Deptartment of Modern Languages, Literatures and Linguistics
University of Oklahoma College of Arts and Sciences
NORMAN – Kyle Olson became hooked on Germany during a summer language course in Stuttgart following his freshman year at the University of Oklahoma. In planning his return for a longer stay, he learned of a scholarship opportunity from the Deutscher Akademischer Austausch Dienst, or German Academic Exchange Service, the German national agency for the support of international academic cooperation. Olson applied, received the scholarship and was able to return to the University of Stuttgart for a full year with all expenses paid.

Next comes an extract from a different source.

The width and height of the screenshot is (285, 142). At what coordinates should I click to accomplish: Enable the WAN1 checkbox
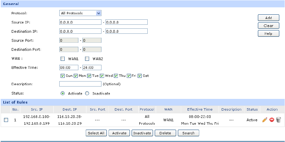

Now, the civil engineering and economics major with minors in German and international studies is back at OU for his senior year. This year, he has an important new role: as one of 42 student ambassadors across the United States and Canada for the German Academic Exchange Service. Olson’s task is to spread the word to fellow students about the great array of opportunities for study, work and research in Germany, many of which come with full scholarships.
Olson joins a long line of OU students to benefit from the German government's longstanding support of exchange programs. After World War II, the Federal Republic of Germany recognized the need to reject nationalism and open itself up to the world. But an additional motive now helps drive the emphasis on international education. Germany, one of the world’s largest and most technologically advanced economies, is projecting a serious shortage of highly skilled, white-collar workers by the year 2020. Because of its declining birth rate, the country needs to attract the best and brightest from around the world to maintain its standard of living and quality of life.
Olson, just back from training at the German Academic Exchange Service offices in New York City, is ready to begin communicating what he has learned. He will speak at the “German Opportunities Forum,” a part of events planned for OU’s German Language Campus Week, from 4:30 to 6 p.m. on Monday, Sept. 26, in 170 Hester Hall, 729 Elm Ave.
Olson sees his role as not just informing students about opportunities, but also reducing institutional obstacles. “I will also be working with faculty and staff to make adjustments that will make studying in Germany more attractive to students,” he says.
What is the next step for Olson after he graduates next spring? He currently has his sights set on the Water Resources Engineering and Management program at the University of Stuttgart. WAREM is one of a number of graduate programs in Germany that are taught in English, attract students from all over the world, and charge little or no tuition.